* _Artikel_:
—————
In Waldow, einem Ortsteil von Schönwald, gibt es bereits seit langem Windräder, erzählt Gemeindevertreterin Sabine Hoffmann. Jetzt gehe es in ihrer Kommune um einen Solarpark. Dieser soll in der Nähe vom Ortsteil Waldow entstehen. „Wir bekommen immer nur das Negative“, zitiert sie viele Einwohner aus Waldow. Die schönen Sachen wie Kita, Hort, Verwaltung seien nur in der „Hauptstadt“ sprich Schönwald, fasst Sabine Hoffmann die Stimmung in der Teilgemeinde zusammen. Drei Einwohnerversammlungen waren nötig, um den Gegenwind zum Solarpark zu minimieren. Jetzt sind viele Ideen der Bewohner in die Planung eingeflossen: Die Solarzellen auf dem Feld sind jetzt 800 Meter und nicht nur 200 Meter von der Wohnbebauung entfernt, die Solar-Fläche wird kleiner ausfallen als ursprünglich geplant, eine Hecke wird gepflanzt, der Hundegassi-Weg bleibt erhalten, auch die Zufahrten für Trecker.
—————
* _Datenzeilen_:
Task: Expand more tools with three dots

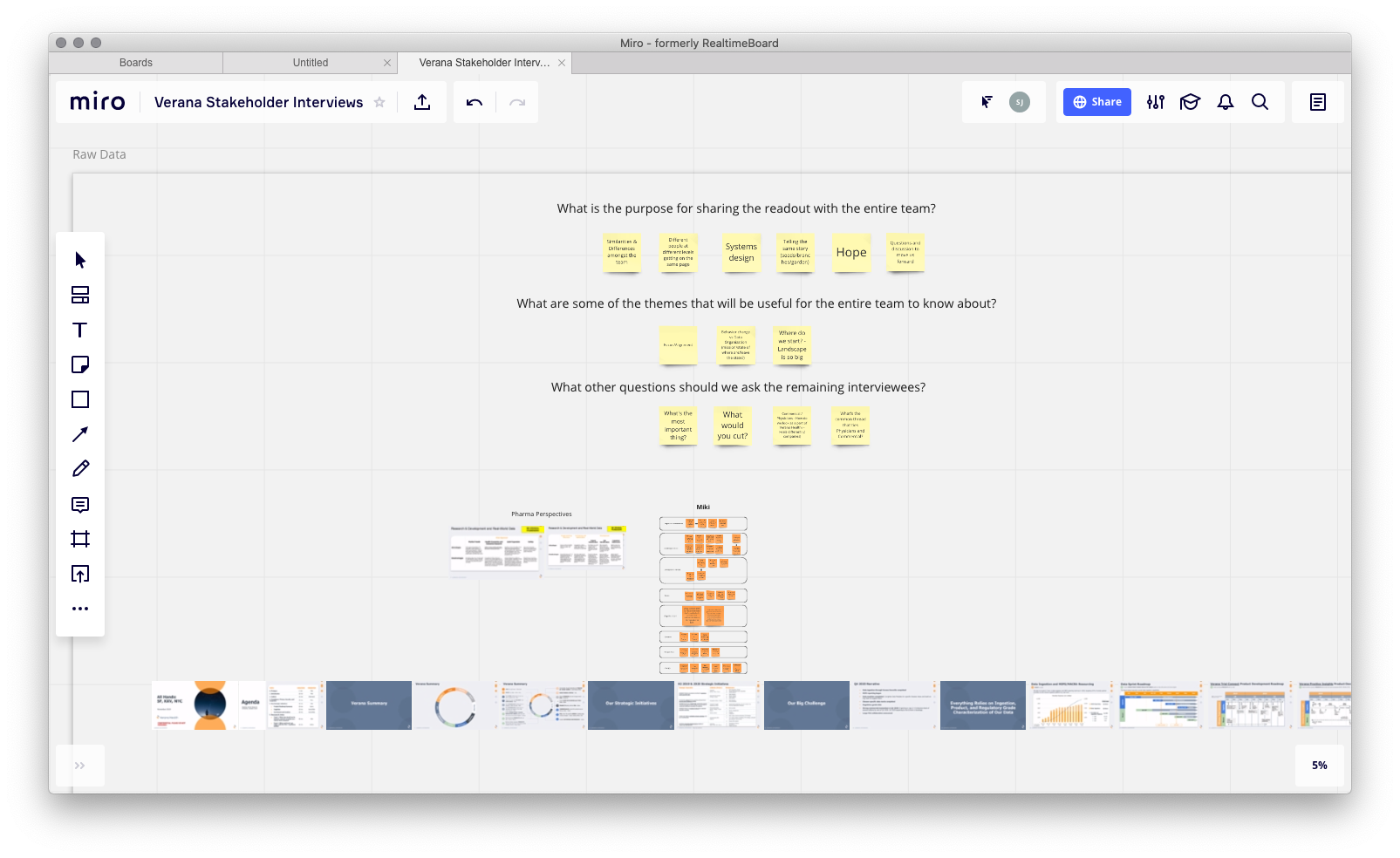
—————
* _Aufgaben_:
1. Beantworte die folgenden Fragen zum Artikel über den Solarpark bei Waldow.
(a) Was gibt es in Waldow laut Sabine Hoffmann bereits seit langem?
(b) Wie viele Einwohnerversammlungen waren nötig, um den Gegenwind zum Solarpark zu minimieren?
(c) Wie weit sind die Solarzellen jetzt von der Wohnbebauung entfernt?
2. Setze den Artikel über den Solarpark bei Waldow nach seinem letzten Satz fort.
Die Daten spielen hierbei keine Rolle.

* _Lösungen_:
1.
(a) Windräder
(b) Drei
(c) 800 Meter

2.
 

Sicher gebe es auch jetzt noch einige Einwohner, die den Kommunalpolitikern vorwerfen: „Ihr habt euch kaufen lassen“, berichtet Sabine Hoffmann. „Wir sagen denen ganz klar, warum wir für den Solarpark sind, u.a. deswegen, weil diese Fläche für die Landwirtschaft nicht geeignet ist, auf Grund eines schlechten Bodenrichtwertes und auch weil zu viel Wind der Boden abträgt. Warum dann keine Solarenergie?“, sagt die ehemalige Lehrerin. Am Ende gehe es auch immer um einen Kompromiss, für den sich beide Seiten aufeinander zubewegen müssten. Wo liegt der Nutzen für die Gemeinde? Eine Idee: vielleicht in einer Beteiligung am Energieunternehmen in Form von Aktien. 

 

Grafik: Karen Ascher

Grafik: Karen Ascher

Grafik: Karen Ascher

 

Woher aber bekommen ehrenamtliche Lokalpolitiker ihr Wissen um kommunale Prozesse, um Paragrafen in Baugesetzbüchern, der Kommunalverfassung, Zuständigkeiten? Dörthe Ziemer, auch Organisatorin des WOhnzimer-Talks, kennt aus ihrer journalistischen Arbeit diese Schwierigkeiten und fragt in die Runde.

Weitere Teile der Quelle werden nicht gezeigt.